- _SHORT PROBLEM 1_
From the text on OpenTelemetry custom metrics, reproduce the passage word for word, starting at "Q: How do OpenTelemetry" and ending at "and metadata handling.".

─── TEXT SEGMENT ───

Check for reset conditions in your application
Verify that metrics are being initialized properly on startup
Look for clock synchronization issues if comparing across services
Ensure all instances are properly instrumented

Conclusion

OpenTelemetry custom metrics let you track exactly what matters for your app and business. Start simple, and as you go, you can add more advanced metrics to build an observability setup that improves reliability and helps you fix issues faster.

💡

To continue the conversation, join our Discord Community to connect with other DevOps professionals and share your custom metrics challenges and success stories.

FAQs

Q: How many custom metrics should I create?

A: Start with metrics that directly tie to user experience and business outcomes. Usually 10-15 well-chosen metrics provide better insight than 100 poorly conceived ones.

Q: Can custom metrics impact application performance?

A: Yes, but the impact is usually minimal. If you're concerned, start with a small set of high-value metrics and use sampling for high-volume data points.

Q: How do OpenTelemetry custom metrics compare to Prometheus custom metrics?

A: OpenTelemetry metrics are vendor-neutral and can be exported to multiple backends, including Prometheus. The main difference is in collection architecture and metadata handling.

Q: Should I use custom metrics or logs for tracking business events?

A: For countable events that you'll want to aggregate and alert on, metrics are usually better. For detailed context around specific occurrences, logs are more appropriate.

Q: How do I migrate existing metrics to OpenTelemetry?

A: OpenTelemetry provides compatibility layers for many existing systems. Start by implementing dual reporting, then gradually transition to OpenTelemetry as the source of truth.

Q: What's the difference between metrics and traces in OpenTelemetry?

A: Metrics are aggregated numerical measurements over time, while traces track the journey of requests through your system. Both are complementary: metrics show what's happening, traces help you understand why.

Q: How do I handle metric cardinality issues at scale?

A: Use Last9's high-cardinality handling capabilities, limit the number of label combinations, use sampling for high-volume metrics, and consider using metric views to pre-aggregate data.

───

- _SHORT PROBLEM 2_
State how many lines of the records below contain the string "pixels", and reply with only the number.

─── DATASET ───

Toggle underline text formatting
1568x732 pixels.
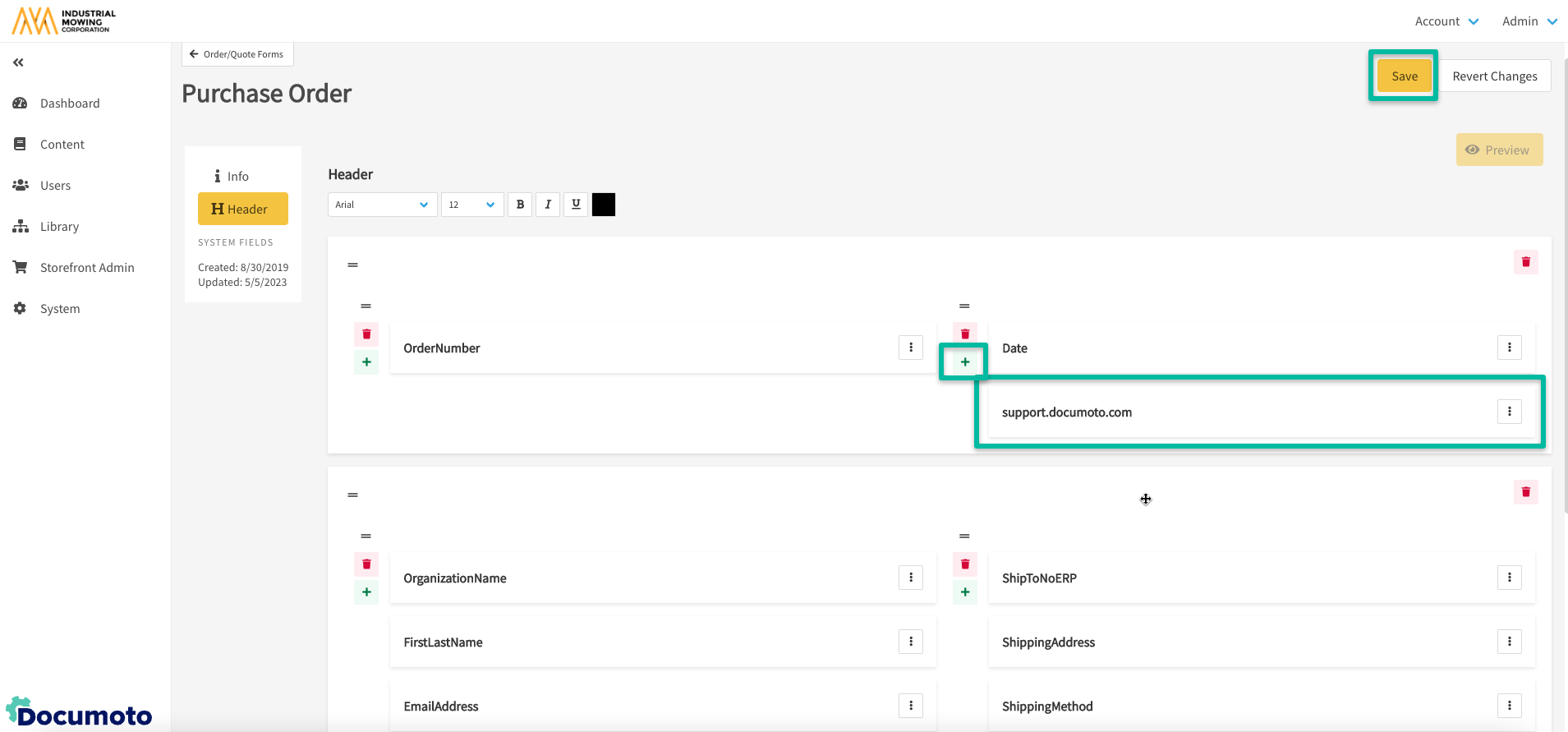click(x=576, y=205)
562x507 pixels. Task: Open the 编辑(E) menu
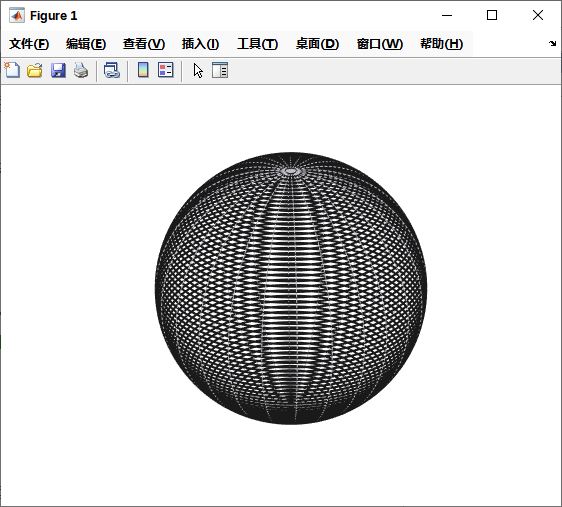coord(86,44)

───

- _WRITTEN SOLUTION 1_
Q: How do OpenTelemetry custom metrics compare to Prometheus custom metrics?

A: OpenTelemetry metrics are vendor-neutral and can be exported to multiple backends, including Prometheus. The main difference is in collection architecture and metadata handling.

- _WRITTEN SOLUTION 2_
2